Each line below with the string "will" should be copied.

*SUPPLIED ENTRIES*:
= = =

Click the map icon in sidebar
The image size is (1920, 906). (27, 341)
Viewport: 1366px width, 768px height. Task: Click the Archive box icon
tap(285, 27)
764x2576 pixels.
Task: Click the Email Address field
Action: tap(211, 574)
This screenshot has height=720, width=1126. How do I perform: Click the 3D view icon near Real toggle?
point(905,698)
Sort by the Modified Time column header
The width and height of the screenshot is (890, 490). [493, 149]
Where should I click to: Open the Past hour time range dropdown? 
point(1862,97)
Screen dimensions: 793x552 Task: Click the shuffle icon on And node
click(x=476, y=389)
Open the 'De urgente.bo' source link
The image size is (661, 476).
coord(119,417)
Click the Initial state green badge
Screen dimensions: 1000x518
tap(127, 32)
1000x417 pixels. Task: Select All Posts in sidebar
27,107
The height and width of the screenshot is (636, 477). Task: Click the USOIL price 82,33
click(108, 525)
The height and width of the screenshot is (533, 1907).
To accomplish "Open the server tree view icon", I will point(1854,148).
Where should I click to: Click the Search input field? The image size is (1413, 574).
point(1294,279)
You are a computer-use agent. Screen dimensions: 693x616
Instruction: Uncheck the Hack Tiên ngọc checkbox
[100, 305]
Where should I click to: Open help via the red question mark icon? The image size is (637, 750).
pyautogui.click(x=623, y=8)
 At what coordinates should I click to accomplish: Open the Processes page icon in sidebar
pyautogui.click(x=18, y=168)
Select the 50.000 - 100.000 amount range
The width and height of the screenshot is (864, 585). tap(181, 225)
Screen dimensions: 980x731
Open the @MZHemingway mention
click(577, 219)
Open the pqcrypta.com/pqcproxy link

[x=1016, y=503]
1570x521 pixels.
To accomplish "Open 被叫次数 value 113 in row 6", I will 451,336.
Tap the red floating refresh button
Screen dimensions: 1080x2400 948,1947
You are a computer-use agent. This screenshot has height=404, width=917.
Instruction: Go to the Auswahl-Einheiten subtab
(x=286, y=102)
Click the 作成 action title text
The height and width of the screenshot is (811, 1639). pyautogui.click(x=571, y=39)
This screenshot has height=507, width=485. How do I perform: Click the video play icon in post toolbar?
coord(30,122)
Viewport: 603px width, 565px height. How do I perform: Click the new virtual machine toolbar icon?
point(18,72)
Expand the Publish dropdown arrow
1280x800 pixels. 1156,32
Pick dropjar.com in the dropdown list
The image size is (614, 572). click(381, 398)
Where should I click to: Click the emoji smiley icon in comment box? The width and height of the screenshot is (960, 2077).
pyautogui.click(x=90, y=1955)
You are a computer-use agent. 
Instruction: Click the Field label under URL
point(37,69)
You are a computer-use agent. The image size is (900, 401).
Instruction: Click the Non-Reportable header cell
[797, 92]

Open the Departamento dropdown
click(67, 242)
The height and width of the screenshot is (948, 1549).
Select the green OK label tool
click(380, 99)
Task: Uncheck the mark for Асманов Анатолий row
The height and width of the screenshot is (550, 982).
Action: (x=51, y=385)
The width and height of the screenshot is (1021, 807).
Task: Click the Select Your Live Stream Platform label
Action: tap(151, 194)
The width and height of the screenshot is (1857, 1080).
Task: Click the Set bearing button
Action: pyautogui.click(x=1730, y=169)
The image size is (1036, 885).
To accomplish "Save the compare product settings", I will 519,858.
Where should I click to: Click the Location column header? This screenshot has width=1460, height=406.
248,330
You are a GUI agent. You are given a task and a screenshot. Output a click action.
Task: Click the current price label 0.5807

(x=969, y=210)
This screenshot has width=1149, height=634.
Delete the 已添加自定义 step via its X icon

= = =

*WRITTEN REPLY*:
To accomplish "Open the server tree view icon", I will point(1854,148).
To accomplish "Open 被叫次数 value 113 in row 6", I will 451,336.
To accomplish "Save the compare product settings", I will 519,858.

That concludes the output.